[Excerpts from a dataset]
━━━━━━━━━━━━━━━━

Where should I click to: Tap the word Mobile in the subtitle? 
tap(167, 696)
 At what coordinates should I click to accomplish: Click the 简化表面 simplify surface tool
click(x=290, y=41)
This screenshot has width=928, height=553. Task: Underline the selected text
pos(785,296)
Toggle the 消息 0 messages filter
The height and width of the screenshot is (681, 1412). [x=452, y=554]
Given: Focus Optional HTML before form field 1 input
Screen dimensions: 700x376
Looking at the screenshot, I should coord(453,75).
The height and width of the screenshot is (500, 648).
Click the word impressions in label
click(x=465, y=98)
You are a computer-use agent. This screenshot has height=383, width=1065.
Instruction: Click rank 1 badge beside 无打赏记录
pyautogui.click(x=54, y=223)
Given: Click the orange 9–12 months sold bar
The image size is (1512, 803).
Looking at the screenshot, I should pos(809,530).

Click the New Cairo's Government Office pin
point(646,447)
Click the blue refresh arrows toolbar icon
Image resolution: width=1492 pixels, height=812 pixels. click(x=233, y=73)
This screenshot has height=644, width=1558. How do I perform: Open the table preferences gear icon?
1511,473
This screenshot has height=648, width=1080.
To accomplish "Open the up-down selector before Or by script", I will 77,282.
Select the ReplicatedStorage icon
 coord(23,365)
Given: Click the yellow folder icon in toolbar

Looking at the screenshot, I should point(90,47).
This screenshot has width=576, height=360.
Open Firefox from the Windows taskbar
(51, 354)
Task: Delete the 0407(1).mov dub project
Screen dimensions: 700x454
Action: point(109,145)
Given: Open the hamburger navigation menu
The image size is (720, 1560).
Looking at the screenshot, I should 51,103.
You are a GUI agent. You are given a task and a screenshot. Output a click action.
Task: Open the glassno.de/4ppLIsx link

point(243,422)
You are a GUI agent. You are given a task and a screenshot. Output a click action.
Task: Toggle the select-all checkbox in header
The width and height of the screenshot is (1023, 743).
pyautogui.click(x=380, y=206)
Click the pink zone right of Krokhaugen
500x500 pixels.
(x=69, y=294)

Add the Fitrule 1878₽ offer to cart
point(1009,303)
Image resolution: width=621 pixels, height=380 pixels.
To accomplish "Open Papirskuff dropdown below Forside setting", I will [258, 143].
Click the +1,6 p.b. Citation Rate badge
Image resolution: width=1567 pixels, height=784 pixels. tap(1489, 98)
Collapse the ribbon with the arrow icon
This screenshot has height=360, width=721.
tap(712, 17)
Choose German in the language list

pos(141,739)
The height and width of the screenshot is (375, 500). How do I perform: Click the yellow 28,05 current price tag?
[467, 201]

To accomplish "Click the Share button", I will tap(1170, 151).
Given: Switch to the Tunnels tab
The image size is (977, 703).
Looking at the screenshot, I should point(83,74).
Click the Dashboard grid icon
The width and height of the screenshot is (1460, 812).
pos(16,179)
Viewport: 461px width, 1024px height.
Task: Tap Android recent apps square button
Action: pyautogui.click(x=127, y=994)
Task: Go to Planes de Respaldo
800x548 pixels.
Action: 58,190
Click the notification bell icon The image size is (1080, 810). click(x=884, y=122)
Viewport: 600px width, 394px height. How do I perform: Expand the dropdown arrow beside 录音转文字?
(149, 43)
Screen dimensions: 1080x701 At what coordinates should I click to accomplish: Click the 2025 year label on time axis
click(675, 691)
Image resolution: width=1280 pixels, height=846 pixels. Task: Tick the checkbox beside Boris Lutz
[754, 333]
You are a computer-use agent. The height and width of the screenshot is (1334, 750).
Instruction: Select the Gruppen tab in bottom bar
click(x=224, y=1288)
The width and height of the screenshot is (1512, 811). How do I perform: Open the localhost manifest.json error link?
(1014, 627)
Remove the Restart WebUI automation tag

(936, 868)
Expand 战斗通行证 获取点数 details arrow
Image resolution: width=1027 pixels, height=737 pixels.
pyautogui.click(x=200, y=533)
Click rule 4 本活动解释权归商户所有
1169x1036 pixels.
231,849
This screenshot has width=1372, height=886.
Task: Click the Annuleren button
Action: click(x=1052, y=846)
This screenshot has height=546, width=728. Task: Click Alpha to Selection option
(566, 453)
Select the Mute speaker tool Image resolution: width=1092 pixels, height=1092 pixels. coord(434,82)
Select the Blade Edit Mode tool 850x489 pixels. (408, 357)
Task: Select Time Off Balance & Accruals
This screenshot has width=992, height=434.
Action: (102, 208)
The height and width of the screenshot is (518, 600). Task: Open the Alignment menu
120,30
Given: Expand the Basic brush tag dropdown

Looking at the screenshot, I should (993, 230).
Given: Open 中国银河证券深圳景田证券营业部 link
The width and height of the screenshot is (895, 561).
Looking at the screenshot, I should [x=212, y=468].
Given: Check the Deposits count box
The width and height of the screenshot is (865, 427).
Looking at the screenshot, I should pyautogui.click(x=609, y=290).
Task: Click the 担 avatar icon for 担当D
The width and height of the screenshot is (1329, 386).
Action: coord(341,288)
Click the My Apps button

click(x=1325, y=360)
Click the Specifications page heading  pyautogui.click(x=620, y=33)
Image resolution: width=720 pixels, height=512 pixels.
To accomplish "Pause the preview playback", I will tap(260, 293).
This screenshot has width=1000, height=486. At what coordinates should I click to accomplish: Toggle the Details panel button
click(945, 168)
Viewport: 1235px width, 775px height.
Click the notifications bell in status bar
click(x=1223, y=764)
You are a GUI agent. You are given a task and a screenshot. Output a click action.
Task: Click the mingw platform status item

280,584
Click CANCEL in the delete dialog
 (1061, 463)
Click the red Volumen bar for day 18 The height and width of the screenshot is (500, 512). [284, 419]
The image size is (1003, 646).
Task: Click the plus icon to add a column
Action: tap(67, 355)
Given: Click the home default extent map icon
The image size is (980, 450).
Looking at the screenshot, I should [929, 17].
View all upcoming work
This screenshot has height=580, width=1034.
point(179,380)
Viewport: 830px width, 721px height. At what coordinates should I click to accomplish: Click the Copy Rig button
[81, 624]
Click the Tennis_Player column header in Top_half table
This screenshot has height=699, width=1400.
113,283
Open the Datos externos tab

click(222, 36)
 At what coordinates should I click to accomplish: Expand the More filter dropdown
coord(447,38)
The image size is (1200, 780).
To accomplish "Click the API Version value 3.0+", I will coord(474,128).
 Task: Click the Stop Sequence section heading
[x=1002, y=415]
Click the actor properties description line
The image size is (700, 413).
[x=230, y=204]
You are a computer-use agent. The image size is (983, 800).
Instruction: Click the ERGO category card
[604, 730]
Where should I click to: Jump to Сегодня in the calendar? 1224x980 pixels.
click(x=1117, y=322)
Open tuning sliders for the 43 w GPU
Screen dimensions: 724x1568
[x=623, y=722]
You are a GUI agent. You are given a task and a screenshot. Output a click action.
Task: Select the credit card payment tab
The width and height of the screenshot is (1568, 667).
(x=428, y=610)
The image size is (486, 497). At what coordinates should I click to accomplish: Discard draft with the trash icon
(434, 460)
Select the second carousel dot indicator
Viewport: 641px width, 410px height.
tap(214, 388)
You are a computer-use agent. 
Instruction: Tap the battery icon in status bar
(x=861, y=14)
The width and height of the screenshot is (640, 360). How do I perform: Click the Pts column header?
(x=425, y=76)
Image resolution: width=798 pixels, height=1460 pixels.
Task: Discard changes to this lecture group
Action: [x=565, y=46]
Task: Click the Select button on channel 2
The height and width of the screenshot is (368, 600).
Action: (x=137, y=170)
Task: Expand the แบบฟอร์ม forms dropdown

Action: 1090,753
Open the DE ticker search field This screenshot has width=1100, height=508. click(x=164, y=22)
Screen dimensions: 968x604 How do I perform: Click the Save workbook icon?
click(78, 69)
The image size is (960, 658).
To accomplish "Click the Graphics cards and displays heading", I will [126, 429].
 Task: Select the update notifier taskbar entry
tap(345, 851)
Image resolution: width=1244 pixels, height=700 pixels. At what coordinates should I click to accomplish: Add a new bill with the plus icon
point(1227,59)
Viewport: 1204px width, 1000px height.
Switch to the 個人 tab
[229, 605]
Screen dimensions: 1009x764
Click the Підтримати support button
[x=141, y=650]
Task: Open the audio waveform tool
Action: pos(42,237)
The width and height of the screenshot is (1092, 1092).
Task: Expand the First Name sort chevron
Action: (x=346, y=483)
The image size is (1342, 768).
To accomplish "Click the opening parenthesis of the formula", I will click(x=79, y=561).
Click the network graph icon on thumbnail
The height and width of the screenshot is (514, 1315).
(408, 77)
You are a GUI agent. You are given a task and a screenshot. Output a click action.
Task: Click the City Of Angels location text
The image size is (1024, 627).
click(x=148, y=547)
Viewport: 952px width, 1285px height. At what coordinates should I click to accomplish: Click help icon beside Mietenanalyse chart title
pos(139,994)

━━━━━━━━━━━━━━━━

**Task objective**
Look above for the line with "This screenshot has height=546, width=728."; retype exactly that line, every line after it up to the line with "Given: Open 中国银河证券深圳景田证券营业部 link", and that line too, nothing else.

**Response for this exercise**
This screenshot has height=546, width=728. Task: Click Alpha to Selection option
(566, 453)
Select the Mute speaker tool Image resolution: width=1092 pixels, height=1092 pixels. coord(434,82)
Select the Blade Edit Mode tool 850x489 pixels. (408, 357)
Task: Select Time Off Balance & Accruals
This screenshot has width=992, height=434.
Action: (102, 208)
The height and width of the screenshot is (518, 600). Task: Open the Alignment menu
120,30
Given: Expand the Basic brush tag dropdown

Looking at the screenshot, I should (993, 230).
Given: Open 中国银河证券深圳景田证券营业部 link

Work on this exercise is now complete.